• RECORDS TO PROCESS
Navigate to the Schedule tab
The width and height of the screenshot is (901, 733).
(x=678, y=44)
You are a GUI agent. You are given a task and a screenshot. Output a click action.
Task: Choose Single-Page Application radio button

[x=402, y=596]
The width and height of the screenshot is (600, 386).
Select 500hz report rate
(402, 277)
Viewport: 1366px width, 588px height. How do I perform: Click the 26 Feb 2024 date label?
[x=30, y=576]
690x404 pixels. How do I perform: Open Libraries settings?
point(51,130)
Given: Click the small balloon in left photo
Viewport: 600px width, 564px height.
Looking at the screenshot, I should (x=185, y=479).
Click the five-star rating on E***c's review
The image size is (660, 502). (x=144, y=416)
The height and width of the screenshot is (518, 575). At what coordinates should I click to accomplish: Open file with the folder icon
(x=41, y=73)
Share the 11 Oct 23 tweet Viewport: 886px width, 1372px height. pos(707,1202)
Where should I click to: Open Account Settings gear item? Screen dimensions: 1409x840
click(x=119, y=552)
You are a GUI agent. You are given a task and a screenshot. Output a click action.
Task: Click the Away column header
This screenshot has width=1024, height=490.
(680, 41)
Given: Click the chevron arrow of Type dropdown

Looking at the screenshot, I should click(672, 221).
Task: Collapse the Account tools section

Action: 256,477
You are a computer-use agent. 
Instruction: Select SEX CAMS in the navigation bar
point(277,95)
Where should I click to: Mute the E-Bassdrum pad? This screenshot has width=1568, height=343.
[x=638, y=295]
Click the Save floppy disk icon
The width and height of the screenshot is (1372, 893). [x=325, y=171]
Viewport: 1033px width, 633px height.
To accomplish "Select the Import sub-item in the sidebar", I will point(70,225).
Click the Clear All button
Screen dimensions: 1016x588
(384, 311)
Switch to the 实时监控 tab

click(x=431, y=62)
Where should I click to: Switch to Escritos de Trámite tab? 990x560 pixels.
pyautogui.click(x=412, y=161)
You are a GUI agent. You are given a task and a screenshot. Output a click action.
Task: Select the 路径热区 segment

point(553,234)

• WORK TO BE COMPLETED
In the material above, the line with "Viewport: 1033px width, 633px height." marks the start. Print it and every line after it through the last, exactly.

• ANSWER AREA
Viewport: 1033px width, 633px height.
To accomplish "Select the Import sub-item in the sidebar", I will point(70,225).
Click the Clear All button
Screen dimensions: 1016x588
(384, 311)
Switch to the 实时监控 tab

click(x=431, y=62)
Where should I click to: Switch to Escritos de Trámite tab? 990x560 pixels.
pyautogui.click(x=412, y=161)
You are a GUI agent. You are given a task and a screenshot. Output a click action.
Task: Select the 路径热区 segment

point(553,234)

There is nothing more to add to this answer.